The camp developed rapidly as can been seen on by Planet Labs satellite imagery, with active makeshift oil refineries at the west side of the camp
In February 2018, the camp was host to over 16,000 IDPs, while the current population is around 10,000. One main concern with the location of the site is that it was built between three major clusters of makeshift oil refineries, and is hence at risk from toxic waste which is the byproduct of oil refining. This was noted by the ICRC when they visited the location early August 2017:
“One of the camps, Arisha, is on the site of an old petroleum refinery. Toxic waste contaminates the water. But people have no choice and drink it anyway.”
— ICRC Syria (@ICRC_sy) July 31, 2017
When the rainy season started, the water levels in the South Dam Reservoir started to rise as well. Heavy rainfall in late December of 2018 destroyed a significant part of the location, flooding the tents and facilities at the site.
They have survived bombardment, the loss of loved ones, and desperate hunger. Now freezing winter floods are the challenge for almost 10,000 people stuck in Areesha camp in northeastern #Syria. pic.twitter.com/cONpZihyrr
— ICRC (@ICRC) December 20, 2018
Using data from Planet Labs, a time lapse of the period between November 20 and December 29, 2018 shows the devastating effect of rising water levels which wiped out at least a third of the campsite.

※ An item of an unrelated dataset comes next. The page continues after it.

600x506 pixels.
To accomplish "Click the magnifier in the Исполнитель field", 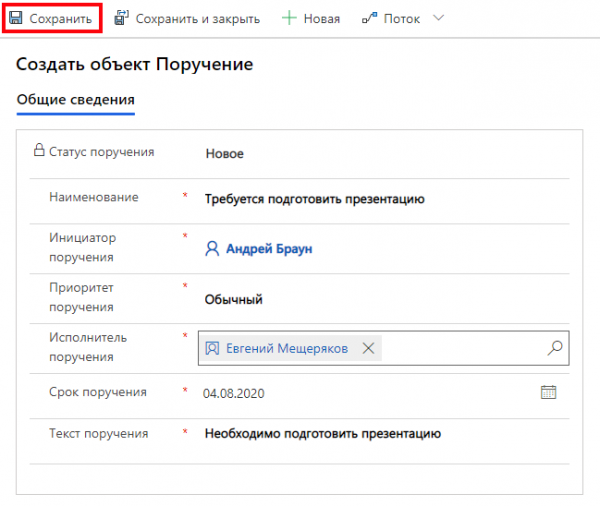I will coord(555,348).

A small new settlement was quickly set up after the first major flood, as is visible from the December 29 imagery:
The rising water also swept away the abandoned makeshift oil refineries and the toxic waste left at these sites, spreading oil sludge and tar over the nearby lands. The long term implication of what happened is unclear, yet should be investigated to ensure that further exposure to hazardous materials could be avoided.
This situation should indeed strengthen the call made in 2017, in the Third United Nations Environmental Assembly (UNEA) resolution, titled “Pollution mitigation and control in areas affected by armed conflict of terrorism”. The resolution calls for states to closely cooperate in preventing, minimizing and mitigating the negative impacts of armed conflict or terrorism on the environment and participate in preparing national plans and strategies, as well as setting priorities for environmental assessment and remediation projects, including better data collection for identifying health outcomes and ensuring that the data is integrated into health registries and risk education programs.
Heavy rainfall has had a destructive impact on conflict affected northern Syria, causing polluted rivers to overflow onto agricultural lands in the oil rich Jazira canton, as well as causing local spills at oil storage sites. The weak regulatory system and crumbling oil infrastructure have worsened the situation, and if not addressed properly, the future will bring more of these serious environmental threats directly or indirectly caused by years of conflict. Meanwhile, rising water levels in Hasakah water basin resulted in the flooding of Arisha IDP camp, which is hosting over 10, 000 displaced Syrians. This site was already vulnerable spot due to the nearby situated toxic remnants of hundreds of makeshift oil refineries, which were polluting local water sources and exposed camp residents to hazardous materials.
These findings should reiterate the need for taking into account the careful planning for IDP living sites, as well as the need for improved data collection on potential environmental damage caused by crumbling critical infrastructure, including oil and water systems.